Maitai ensures LLMs never fail by optimizing reliability, speed, and resilience. Acting as an intelligent proxy, we apply real-time autocorrections, route requests intelligently, and fine-tune models for maximum performance. We're experiencing explosive growth, are well-capitalized, and seizing a massive opportunity to redefine how enterprises build with AI. Our platform delivers AI models that significantly outperform closed-source alternatives in speed and accuracy, supported by robust online guardrails. Leading YC startups and public enterprises trust Maitai to manage their LLM infrastructure.

Technology

Infra

As LLMs are core to our customers' products, resiliency and uptime are our top priorities.

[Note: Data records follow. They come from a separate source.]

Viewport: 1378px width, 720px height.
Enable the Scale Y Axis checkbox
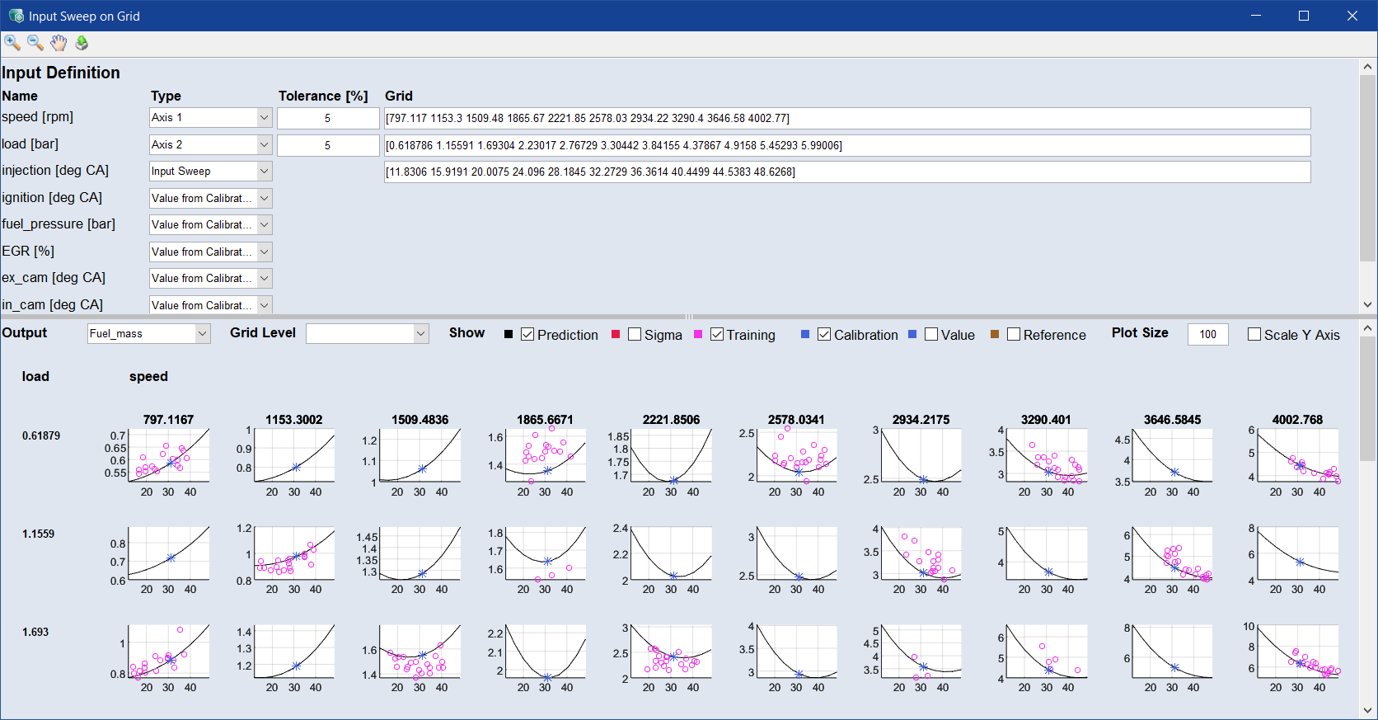1254,334
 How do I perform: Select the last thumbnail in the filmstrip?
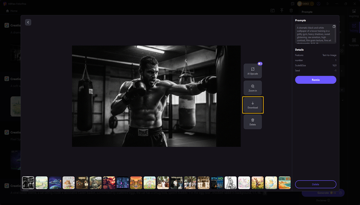point(285,183)
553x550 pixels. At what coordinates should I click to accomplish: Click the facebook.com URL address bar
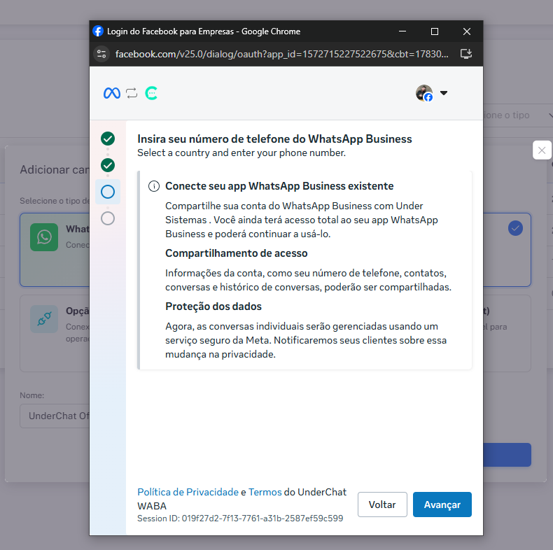282,54
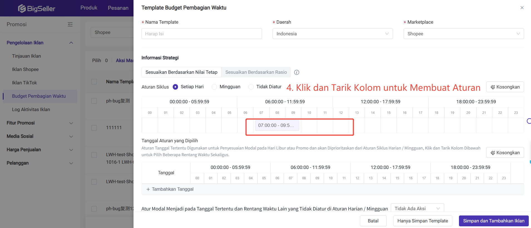
Task: Click Kosongkan button next to Aturan Siklus
Action: click(505, 87)
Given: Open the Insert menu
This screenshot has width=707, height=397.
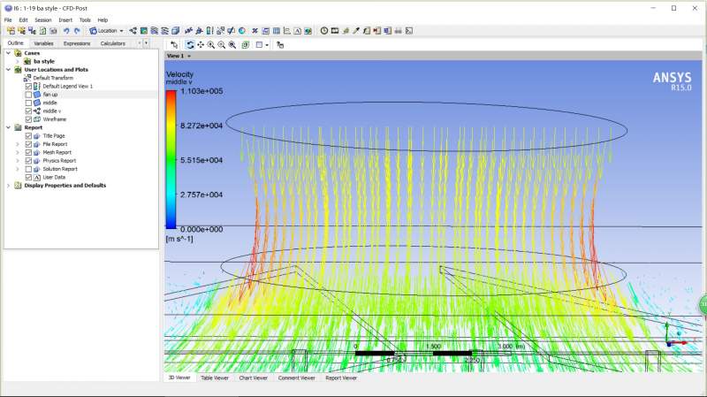Looking at the screenshot, I should point(65,19).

Since we act as a proxy, our uptime must exceed that of the providers themselves. We’re multi-cloud, multi-region, and built for seamless failover. Our infrastructure runs on Kubernetes, managed with Terraform, and deployed across AWS and GCP. We use GitHub Actions for CI/CD, with Datadog for monitoring, tracing, and performance insights.

Infra stack: Kubernetes, Terraform, AWS, GCP, GitHub Actions, PostgreSQL, Redis, Datadog.

Backend

Our backend is a set of microservices running Python with Quart for web services and Python-based fine-tuning jobs optimized for speed, cost, and accuracy. We use PostgreSQL for conventional data persistence and vector storage. Go is being introduced where performance gains are critical.

Tech stack: Python (Quart), Go (in transition), PostgreSQL.

Frontend

Tech stack: React (Typescript)

Interview Process

Quick Chat (15-minute Video Call)

Let’s discuss your experience, interests, and ambitions.
Tech Discussion

Get on a call and talk tech. What's going on in the industry, what have you worked with recently, latest model you've fine-tuned, last meetup you were at, etc.
Hands-On Technical

Join us at our office to work through a problem with our team.
In-person Meetup

Coffee or lunch with our team. Assess fit from both sides and move quickly to a decision.